Implementation of INSERT, DELETE and UPDATE query generation by QueryGenerator.m

Changes

  • QueryGenerator.m is updated to generate INSERT,DELETE and UPDATE queries
  • run_query_generator() chooses whether to execute QueryGenerator.m to produce read-write queries or just read queries with the help of an additional argument
  • 80% of the time QueryGenerator.m invocation will be to generate read queries (SELECT queries)
  • When read-write query generation is chosen, the distribution of queries are as follows
    • 80% SELECT queries
    • Equal probability of INSERT, DELETE and UPDATE queries in the remaining 20% of the queries
  • This change introduces INSERT queries of the following format
    • INSERT INTO tableName (VALUES(col1,col2,col3),(col1,col2,col3),..)
  • This change introduces DELETE queries of the following format
    • DELETE FROM tableName WHERE expression
  • This change introduces UPDATE queries of the following format
    • UPDATE tableName SET col1=value,col2=value,..
    • UPDATE tableName SET col1=value,col2=value,.. WHERE expression
  • Updated test_helpers.bats.in->run_query_generator() to not include unnecessary - and 0 in query file name. Also, stderr/stdout output from QueryGenerator.m is now redirected to QG_stderr.txt/QG_stdout.txt to avoid cluttering stdout/stderr.
  • start_rocto invocation is changed in the following way because it is now possible for the queries to be read or write type. Having -aw allows schema changes and readwrite on the tables.
    -       test_port=$(start_rocto 1344 --allowschemachanges)
    +       test_port=$(start_rocto 1344 quiet -aw)
  • names table definition is updated in test/fixtures/names.sql to have VARCHAR(30) instead of TEXT(30) as Postgres doesn't support TEXT(30) and during duplicate table definition generation we parse this .sql file to generate a CREATE TABLE query. This query has to work in both Postgres and Octo as the queries go through cross check interface. Hence the change.
  • Now that test_query_generator.bats.in generates DML operations, cmake/bats-tests.cmake is updated to use ADD_BATS_TEST_DML macro for test_query_generator.bats.in such that hello_dp test execution isn't effected by the DML operations
  • The new design of run_query_generator() is as follows
    • Invoke QueryGenerator.m with an additional parameter to inform the type of queries to be generated
      • When QueryGenerator.m includes write queries, additional queries to copy the original table to a different table whose name will be of the form tableNameSubtestname (customersTQG01) are also generated to a file. It also generates DROP TABLE queries for the newly created table as well.

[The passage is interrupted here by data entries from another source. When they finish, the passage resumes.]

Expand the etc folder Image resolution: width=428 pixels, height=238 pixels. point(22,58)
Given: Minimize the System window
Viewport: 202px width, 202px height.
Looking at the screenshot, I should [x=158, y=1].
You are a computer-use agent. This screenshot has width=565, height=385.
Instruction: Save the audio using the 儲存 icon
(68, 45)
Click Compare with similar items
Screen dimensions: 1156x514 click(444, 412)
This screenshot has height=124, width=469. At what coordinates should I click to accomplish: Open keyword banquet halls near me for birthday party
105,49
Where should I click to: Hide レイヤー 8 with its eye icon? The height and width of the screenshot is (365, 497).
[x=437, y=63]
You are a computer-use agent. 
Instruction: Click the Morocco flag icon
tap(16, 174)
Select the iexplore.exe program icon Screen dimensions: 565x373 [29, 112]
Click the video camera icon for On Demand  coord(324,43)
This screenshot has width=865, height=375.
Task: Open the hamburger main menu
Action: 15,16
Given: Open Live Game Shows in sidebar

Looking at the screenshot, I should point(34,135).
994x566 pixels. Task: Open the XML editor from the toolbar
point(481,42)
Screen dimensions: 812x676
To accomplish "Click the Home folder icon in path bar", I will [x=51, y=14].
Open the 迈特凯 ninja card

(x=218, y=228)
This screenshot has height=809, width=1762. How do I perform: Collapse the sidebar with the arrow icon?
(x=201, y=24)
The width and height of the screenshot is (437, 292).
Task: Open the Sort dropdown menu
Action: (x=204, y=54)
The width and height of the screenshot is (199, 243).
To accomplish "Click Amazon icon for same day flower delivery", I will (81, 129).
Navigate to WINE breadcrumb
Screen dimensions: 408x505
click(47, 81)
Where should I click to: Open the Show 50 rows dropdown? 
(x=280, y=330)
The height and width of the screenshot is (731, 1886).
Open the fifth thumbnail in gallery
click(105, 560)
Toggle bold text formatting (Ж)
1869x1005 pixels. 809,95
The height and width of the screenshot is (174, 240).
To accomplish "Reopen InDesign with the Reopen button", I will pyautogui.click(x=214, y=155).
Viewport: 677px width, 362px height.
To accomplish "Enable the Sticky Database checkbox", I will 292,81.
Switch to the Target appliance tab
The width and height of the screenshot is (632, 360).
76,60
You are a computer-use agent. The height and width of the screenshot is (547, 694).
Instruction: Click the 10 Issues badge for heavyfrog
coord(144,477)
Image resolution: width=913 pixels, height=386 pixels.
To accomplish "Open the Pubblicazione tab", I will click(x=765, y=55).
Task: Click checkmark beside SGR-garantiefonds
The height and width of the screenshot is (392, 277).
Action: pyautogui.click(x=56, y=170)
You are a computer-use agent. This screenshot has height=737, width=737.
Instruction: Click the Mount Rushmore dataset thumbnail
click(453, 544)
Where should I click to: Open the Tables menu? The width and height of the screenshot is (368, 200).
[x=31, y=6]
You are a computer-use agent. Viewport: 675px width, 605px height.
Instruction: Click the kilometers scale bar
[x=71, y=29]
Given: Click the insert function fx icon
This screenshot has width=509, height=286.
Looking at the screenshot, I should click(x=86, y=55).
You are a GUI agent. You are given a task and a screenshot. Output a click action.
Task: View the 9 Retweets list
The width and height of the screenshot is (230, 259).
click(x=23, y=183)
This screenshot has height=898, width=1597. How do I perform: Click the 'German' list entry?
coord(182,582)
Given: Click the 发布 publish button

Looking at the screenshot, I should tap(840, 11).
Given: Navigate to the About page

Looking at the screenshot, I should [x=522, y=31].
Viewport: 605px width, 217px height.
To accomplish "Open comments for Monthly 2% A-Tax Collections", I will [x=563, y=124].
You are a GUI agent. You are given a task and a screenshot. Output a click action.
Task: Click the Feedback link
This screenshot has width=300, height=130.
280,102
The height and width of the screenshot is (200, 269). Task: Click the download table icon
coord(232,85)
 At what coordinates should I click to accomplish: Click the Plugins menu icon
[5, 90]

In total 3 files will be generated, tabledefinition-TQG**.sql(table definition file), drop-tabledefinition-TQG**.sql (drop table definition file) and the actual query file.
      • run_query_generator() executes table definition files first and captures Postgres and Octo specific outputs in separate files.
      • Then the Octo and Postgres cross check function is invoked on the query file generated previously.
      • Then run_query_generator() executes DROP TABLE queries to provide a clean state for the next test execution.
  • Changes done to QueryGenerator.m itself
    • First query generator sets up some common variables required for SELECT and other query generation
    • Selects whether to generate only SELECT queries or a mix of SELECT/INSERT/DELETE/UPDATE based on additional argument received
    • In the later case genDuplicateTable() is invoked to parse Octo and Postgres table definitions and generate queries to create duplicate table with different name. This is done to avoid manipulating the original table.
    • readSql(), fillDefaultNamesLastnameTbl() and fillDefaultCompositeTbl() is updated to store table related information in lvn's under the new duplicate table name when write queries are being generated.
    • primaryKeyColumn(tableName,columnName)=columnType lvn is maintained to help generation of query elements which modify KEY columns
    • genSelectQuery() is used to generate select query
    • genWriteQuery() is used to generator INSERT/DELETE/UPDATE query
    • genSelectQuery() has the old code which generated SELECT queries previously
    • genWriteQuery() further makes use of genInsertQuery(), genDeleteQuery() and genUpdateQuery() to generate INSERT, DELETE and UPDATE queries
    • Each of the above routines take care of writing the generated queries to the output file
    • The output file will contain a mixture of SELECT, INSERT, DELETE and UPDATE when the QueryGenerator.m chooses to include write queries.

Test

  • hello_db.bats.in is updated to include more DROP TABLE statements for PSQL. These are specific to TQG and TJC subtests since these call run_query_generator() and query generator now generates duplicate tables for write queries. In case of an error these duplicate tables might not be deleted. Hence this change.
  • TC051.ref is updated as names table definition was updated from having a TEXT field to VARCHAR field
  • Removed unnecessary - usage in argument for run_query_generator() in test_jdbc_connection.bats.in
  • Removed unnecessary - usage in argument for run_query_generator() in test_query_generator.bats.in

Implementation of UNIQUE and CHECK constraint included CREATE TABLE statements by QueryGenerator.m

Changes

  • Mainly the table definition queries which previous description explained now will include constraints (UNIQUE and CHECK)
  • test framework is updated to perform cross check between Octo and Postgres - UNIQUE, PRIMARY and CHECK related ERROR messages.
  • QueryGenerator.m chooses to include CONSTRAINTS 10% of the time when its generating read and write queries. Note read and write queries will be opted to be generated with a probability of 20%.
  • Octo's Table definitions (names.sql, customers.sql ...) and in some cases Postgres table definition (postgres-nullnames.sql) are updated to have similar column definition as its counterpart.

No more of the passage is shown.